I know its very late, but one thing, at the end when the cards to some other videos and your channel's appear it blocks almost all the screen. 8:25

mamtachahal

Hi sir, you expalained all videos nicely but have one doubt that all these videos are enough for 2+ exp or not?

surajkalyankar

Best explanation and it's helpful for the students like me whole series is outstanding thanks man ! and you also having nice voice .

renishdevani

it helped me in my script - array input as stdin.
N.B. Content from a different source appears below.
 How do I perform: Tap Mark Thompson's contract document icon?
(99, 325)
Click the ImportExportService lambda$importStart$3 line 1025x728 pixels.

Thankyou for sharing this.

shwetasingh-xjlq

Hi
First of all good tutorial.
I've tried myself the examples in in this video but I've noticed a different behaviour.
When assigning to a variable the array of input parameters like you do with
args=("$@")
it seems to refer to all parameters except the script name
I've tried my script calling ./myscript.sh one two three
when it reached the statement
echo "Parameters from input: ${args[1]}, ${args[2]}"
I expected it to print "one, two". Instead it printed "two, three"
Modifing the statement like
echo "Parameters from input: ${args[0]}, ${args[1]}"
the result was what I expected
Also, statement
echo $@
seemed to print input parameters except script name.
How do you explain this?
Hallo and thanks from Italy

Cerlienkus

good tutorials
one request - please explain how array (or similar tool/program functionality) works in details before using them in examples

tip for beginners: if ur scratching ur head wondering why shell didnt print actual values but only variable names when he used
echo 'echo > $0 $1 $2 $3'
its because shell doesnt expand variables in single quotes (but it does in double quotes - see prev examples)

tusharghude

Need help from you man. It could save my job!! How do I create a shell script and run it in a remote system in-memory without actually creating the script file using ssh.

I cannot use scp

ronaldmcsidy

is " " really required in passing values/arguments/messages in the echo statement ?

venuvenu

Sir. ..one doubt..
cd command is not working when it is included in the bash script..
How to solve this problem 🤔🤔

vaishnav

sir can you please give us your source code it will more help us . to solving the problems

geniusworld

Make some apache videos later please too. Generically.

Dude im broke af but i would definitely contribute if you started a gofundme for these kind of videos

dustybasement

Why did you put '> echo $1 $2 S3' ?
Even without that, it's displaying the result.

shalvi